▶ _GOAL OF THE EXERCISE_
The material must be copied out exactly, line for line.

▶ _EXERCISE MATERIALS_

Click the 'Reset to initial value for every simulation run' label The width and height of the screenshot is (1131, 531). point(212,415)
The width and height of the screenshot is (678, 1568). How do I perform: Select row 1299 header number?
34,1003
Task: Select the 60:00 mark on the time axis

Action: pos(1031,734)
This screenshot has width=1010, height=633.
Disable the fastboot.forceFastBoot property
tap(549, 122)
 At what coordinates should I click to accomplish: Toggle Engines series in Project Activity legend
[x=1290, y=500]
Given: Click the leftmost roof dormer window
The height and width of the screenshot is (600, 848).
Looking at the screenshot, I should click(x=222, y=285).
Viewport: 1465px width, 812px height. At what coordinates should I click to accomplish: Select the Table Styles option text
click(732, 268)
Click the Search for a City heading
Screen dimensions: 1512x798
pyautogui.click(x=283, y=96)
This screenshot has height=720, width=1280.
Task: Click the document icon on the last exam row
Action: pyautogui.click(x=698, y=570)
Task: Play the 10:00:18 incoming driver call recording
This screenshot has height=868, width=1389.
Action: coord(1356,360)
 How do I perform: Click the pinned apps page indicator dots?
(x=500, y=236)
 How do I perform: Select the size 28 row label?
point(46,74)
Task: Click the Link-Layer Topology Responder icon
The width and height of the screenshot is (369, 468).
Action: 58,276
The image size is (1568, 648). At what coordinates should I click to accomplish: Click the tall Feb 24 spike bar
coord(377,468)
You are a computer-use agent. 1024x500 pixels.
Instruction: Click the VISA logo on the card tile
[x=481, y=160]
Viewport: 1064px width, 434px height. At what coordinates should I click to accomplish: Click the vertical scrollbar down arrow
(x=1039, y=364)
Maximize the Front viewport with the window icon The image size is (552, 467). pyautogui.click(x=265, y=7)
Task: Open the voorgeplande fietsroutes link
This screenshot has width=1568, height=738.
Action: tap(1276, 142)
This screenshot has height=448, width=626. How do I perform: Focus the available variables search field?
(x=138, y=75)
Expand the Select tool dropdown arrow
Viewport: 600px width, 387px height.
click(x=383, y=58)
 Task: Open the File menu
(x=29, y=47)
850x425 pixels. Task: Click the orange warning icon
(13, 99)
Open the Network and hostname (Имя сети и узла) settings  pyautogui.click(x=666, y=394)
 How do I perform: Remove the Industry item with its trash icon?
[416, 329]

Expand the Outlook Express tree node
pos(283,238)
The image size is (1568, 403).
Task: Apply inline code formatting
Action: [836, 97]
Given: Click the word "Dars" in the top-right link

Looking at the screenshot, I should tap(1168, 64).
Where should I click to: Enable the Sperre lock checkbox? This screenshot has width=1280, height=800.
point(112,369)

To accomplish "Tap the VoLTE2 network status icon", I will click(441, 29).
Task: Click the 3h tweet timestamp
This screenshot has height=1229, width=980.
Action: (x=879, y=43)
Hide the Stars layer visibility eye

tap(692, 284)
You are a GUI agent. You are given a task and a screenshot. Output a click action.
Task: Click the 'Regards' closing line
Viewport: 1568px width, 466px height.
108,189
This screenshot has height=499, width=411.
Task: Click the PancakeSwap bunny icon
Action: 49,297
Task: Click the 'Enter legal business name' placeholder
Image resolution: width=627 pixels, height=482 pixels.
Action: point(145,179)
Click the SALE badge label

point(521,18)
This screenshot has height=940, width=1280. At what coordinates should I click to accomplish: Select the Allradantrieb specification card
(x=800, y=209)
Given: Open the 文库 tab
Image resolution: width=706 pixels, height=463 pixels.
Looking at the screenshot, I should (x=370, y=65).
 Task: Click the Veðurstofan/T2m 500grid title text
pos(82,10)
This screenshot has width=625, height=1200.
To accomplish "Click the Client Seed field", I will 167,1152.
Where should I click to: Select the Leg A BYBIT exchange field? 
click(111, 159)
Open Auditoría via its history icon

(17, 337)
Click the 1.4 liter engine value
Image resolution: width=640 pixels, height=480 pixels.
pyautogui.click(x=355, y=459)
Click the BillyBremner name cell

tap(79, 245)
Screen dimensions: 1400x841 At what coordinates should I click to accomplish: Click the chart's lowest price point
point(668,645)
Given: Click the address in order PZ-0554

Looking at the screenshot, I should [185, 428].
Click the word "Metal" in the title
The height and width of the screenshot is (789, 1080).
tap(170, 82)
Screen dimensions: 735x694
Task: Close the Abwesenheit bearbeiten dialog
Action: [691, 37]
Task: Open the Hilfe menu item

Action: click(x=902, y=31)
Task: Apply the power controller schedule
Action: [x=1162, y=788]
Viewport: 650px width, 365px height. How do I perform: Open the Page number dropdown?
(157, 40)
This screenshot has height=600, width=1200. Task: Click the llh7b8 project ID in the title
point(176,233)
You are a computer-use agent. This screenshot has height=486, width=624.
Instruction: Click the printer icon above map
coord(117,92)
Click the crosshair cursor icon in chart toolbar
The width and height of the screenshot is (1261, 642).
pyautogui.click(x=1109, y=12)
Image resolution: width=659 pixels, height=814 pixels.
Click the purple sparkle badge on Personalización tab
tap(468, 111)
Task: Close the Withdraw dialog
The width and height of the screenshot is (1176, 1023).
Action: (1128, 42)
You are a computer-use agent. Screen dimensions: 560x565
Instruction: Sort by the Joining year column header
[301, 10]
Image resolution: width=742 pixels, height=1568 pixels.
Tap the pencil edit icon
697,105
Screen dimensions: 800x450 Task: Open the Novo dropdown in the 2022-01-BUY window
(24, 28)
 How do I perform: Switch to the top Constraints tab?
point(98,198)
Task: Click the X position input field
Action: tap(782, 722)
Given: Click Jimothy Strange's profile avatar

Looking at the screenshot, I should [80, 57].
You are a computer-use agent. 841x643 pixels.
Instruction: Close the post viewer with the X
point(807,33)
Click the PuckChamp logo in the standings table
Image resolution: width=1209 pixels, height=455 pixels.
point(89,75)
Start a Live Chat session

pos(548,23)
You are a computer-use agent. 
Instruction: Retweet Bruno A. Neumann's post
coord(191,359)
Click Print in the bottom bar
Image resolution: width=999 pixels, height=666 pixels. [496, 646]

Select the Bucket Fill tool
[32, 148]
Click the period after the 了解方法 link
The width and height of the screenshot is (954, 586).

▶ _RESPONSE TO THIS TASK_
Click the 'Reset to initial value for every simulation run' label The width and height of the screenshot is (1131, 531). point(212,415)
The width and height of the screenshot is (678, 1568). How do I perform: Select row 1299 header number?
34,1003
Task: Select the 60:00 mark on the time axis

Action: pos(1031,734)
This screenshot has width=1010, height=633.
Disable the fastboot.forceFastBoot property
tap(549, 122)
 At what coordinates should I click to accomplish: Toggle Engines series in Project Activity legend
[x=1290, y=500]
Given: Click the leftmost roof dormer window
The height and width of the screenshot is (600, 848).
Looking at the screenshot, I should click(x=222, y=285).
Viewport: 1465px width, 812px height. At what coordinates should I click to accomplish: Select the Table Styles option text
click(732, 268)
Click the Search for a City heading
Screen dimensions: 1512x798
pyautogui.click(x=283, y=96)
This screenshot has height=720, width=1280.
Task: Click the document icon on the last exam row
Action: pyautogui.click(x=698, y=570)
Task: Play the 10:00:18 incoming driver call recording
This screenshot has height=868, width=1389.
Action: coord(1356,360)
 How do I perform: Click the pinned apps page indicator dots?
(x=500, y=236)
 How do I perform: Select the size 28 row label?
point(46,74)
Task: Click the Link-Layer Topology Responder icon
The width and height of the screenshot is (369, 468).
Action: 58,276
The image size is (1568, 648). At what coordinates should I click to accomplish: Click the tall Feb 24 spike bar
coord(377,468)
You are a computer-use agent. 1024x500 pixels.
Instruction: Click the VISA logo on the card tile
[x=481, y=160]
Viewport: 1064px width, 434px height. At what coordinates should I click to accomplish: Click the vertical scrollbar down arrow
(x=1039, y=364)
Maximize the Front viewport with the window icon The image size is (552, 467). pyautogui.click(x=265, y=7)
Task: Open the voorgeplande fietsroutes link
This screenshot has width=1568, height=738.
Action: tap(1276, 142)
This screenshot has height=448, width=626. How do I perform: Focus the available variables search field?
(x=138, y=75)
Expand the Select tool dropdown arrow
Viewport: 600px width, 387px height.
click(x=383, y=58)
 Task: Open the File menu
(x=29, y=47)
850x425 pixels. Task: Click the orange warning icon
(13, 99)
Open the Network and hostname (Имя сети и узла) settings  pyautogui.click(x=666, y=394)
 How do I perform: Remove the Industry item with its trash icon?
[416, 329]

Expand the Outlook Express tree node
pos(283,238)
The image size is (1568, 403).
Task: Apply inline code formatting
Action: [836, 97]
Given: Click the word "Dars" in the top-right link

Looking at the screenshot, I should tap(1168, 64).
Where should I click to: Enable the Sperre lock checkbox? This screenshot has width=1280, height=800.
point(112,369)

To accomplish "Tap the VoLTE2 network status icon", I will click(441, 29).
Task: Click the 3h tweet timestamp
This screenshot has height=1229, width=980.
Action: (x=879, y=43)
Hide the Stars layer visibility eye

tap(692, 284)
You are a GUI agent. You are given a task and a screenshot. Output a click action.
Task: Click the 'Regards' closing line
Viewport: 1568px width, 466px height.
108,189
This screenshot has height=499, width=411.
Task: Click the PancakeSwap bunny icon
Action: 49,297
Task: Click the 'Enter legal business name' placeholder
Image resolution: width=627 pixels, height=482 pixels.
Action: point(145,179)
Click the SALE badge label

point(521,18)
This screenshot has height=940, width=1280. At what coordinates should I click to accomplish: Select the Allradantrieb specification card
(x=800, y=209)
Given: Open the 文库 tab
Image resolution: width=706 pixels, height=463 pixels.
Looking at the screenshot, I should (x=370, y=65).
 Task: Click the Veðurstofan/T2m 500grid title text
pos(82,10)
This screenshot has width=625, height=1200.
To accomplish "Click the Client Seed field", I will 167,1152.
Where should I click to: Select the Leg A BYBIT exchange field? 
click(111, 159)
Open Auditoría via its history icon

(17, 337)
Click the 1.4 liter engine value
Image resolution: width=640 pixels, height=480 pixels.
pyautogui.click(x=355, y=459)
Click the BillyBremner name cell

tap(79, 245)
Screen dimensions: 1400x841 At what coordinates should I click to accomplish: Click the chart's lowest price point
point(668,645)
Given: Click the address in order PZ-0554

Looking at the screenshot, I should [185, 428].
Click the word "Metal" in the title
The height and width of the screenshot is (789, 1080).
tap(170, 82)
Screen dimensions: 735x694
Task: Close the Abwesenheit bearbeiten dialog
Action: [691, 37]
Task: Open the Hilfe menu item

Action: click(x=902, y=31)
Task: Apply the power controller schedule
Action: [x=1162, y=788]
Viewport: 650px width, 365px height. How do I perform: Open the Page number dropdown?
(157, 40)
This screenshot has height=600, width=1200. Task: Click the llh7b8 project ID in the title
point(176,233)
You are a computer-use agent. This screenshot has height=486, width=624.
Instruction: Click the printer icon above map
coord(117,92)
Click the crosshair cursor icon in chart toolbar
The width and height of the screenshot is (1261, 642).
pyautogui.click(x=1109, y=12)
Image resolution: width=659 pixels, height=814 pixels.
Click the purple sparkle badge on Personalización tab
tap(468, 111)
Task: Close the Withdraw dialog
The width and height of the screenshot is (1176, 1023).
Action: (1128, 42)
You are a computer-use agent. Screen dimensions: 560x565
Instruction: Sort by the Joining year column header
[301, 10]
Image resolution: width=742 pixels, height=1568 pixels.
Tap the pencil edit icon
697,105
Screen dimensions: 800x450 Task: Open the Novo dropdown in the 2022-01-BUY window
(24, 28)
 How do I perform: Switch to the top Constraints tab?
point(98,198)
Task: Click the X position input field
Action: tap(782, 722)
Given: Click Jimothy Strange's profile avatar

Looking at the screenshot, I should [80, 57].
You are a computer-use agent. 841x643 pixels.
Instruction: Close the post viewer with the X
point(807,33)
Click the PuckChamp logo in the standings table
Image resolution: width=1209 pixels, height=455 pixels.
point(89,75)
Start a Live Chat session

pos(548,23)
You are a computer-use agent. 
Instruction: Retweet Bruno A. Neumann's post
coord(191,359)
Click Print in the bottom bar
Image resolution: width=999 pixels, height=666 pixels. [496, 646]

Select the Bucket Fill tool
[32, 148]
Click the period after the 了解方法 link
The width and height of the screenshot is (954, 586).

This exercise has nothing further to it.